Spending so many hours with a book is one of the reasons I like to add a little humor to my work. I have to for my own sanity. Don’t look to me to write anything dark and angst-y. Not that there’s anything wrong with that kind of book, it’s just that can’t seem to do dark. Maybe because I’d rather laugh than cry. (Unless there’s a wedding.) Although after reading the same passages four or five times I’m never sure anymore if it’s really as amusing as I first thought it was. That’s why I’m always glad to hear readers say they laughed out loud at a particular line of dialogue or a scene.

In my latest release What Would Jane Austen Do? I sent a modern heroine back in time to 1814 to meet the real Jane Austen. Eleanor has to cope with Regency society, lack of plumbing, and corsets, all without chocolate. She also attends a ball, prevents a duel, helps solve a mystery for two ghosts, and meets the sexy rake, Lord Shermont. I hope it’s as fun to read as it was to write.

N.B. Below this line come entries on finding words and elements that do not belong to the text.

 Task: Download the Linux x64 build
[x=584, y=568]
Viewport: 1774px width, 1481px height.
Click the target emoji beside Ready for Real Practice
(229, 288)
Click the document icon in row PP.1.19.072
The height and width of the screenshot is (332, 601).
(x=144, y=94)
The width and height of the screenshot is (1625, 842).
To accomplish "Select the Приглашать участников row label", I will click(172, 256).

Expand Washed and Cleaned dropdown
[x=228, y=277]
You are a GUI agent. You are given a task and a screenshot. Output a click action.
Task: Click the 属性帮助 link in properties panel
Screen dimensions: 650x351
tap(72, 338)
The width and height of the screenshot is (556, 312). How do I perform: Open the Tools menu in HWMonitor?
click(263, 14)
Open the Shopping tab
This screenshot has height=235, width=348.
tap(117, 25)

Whatever type of books you like, happy reading,
Laurie Brown


Book Maniac said...

I definitely appreciate the effort that goes into writing. I know that I am not a writer and will never be one. I am just a person who enjoys good books. And I realize that sometimes even if a book isn't for me - doesn't mean it isn't for someone else out there. So either way you have to give credit to the writers!

Gaby317 said...

It's always great to hear from the author and learn about her writing process. Thanks!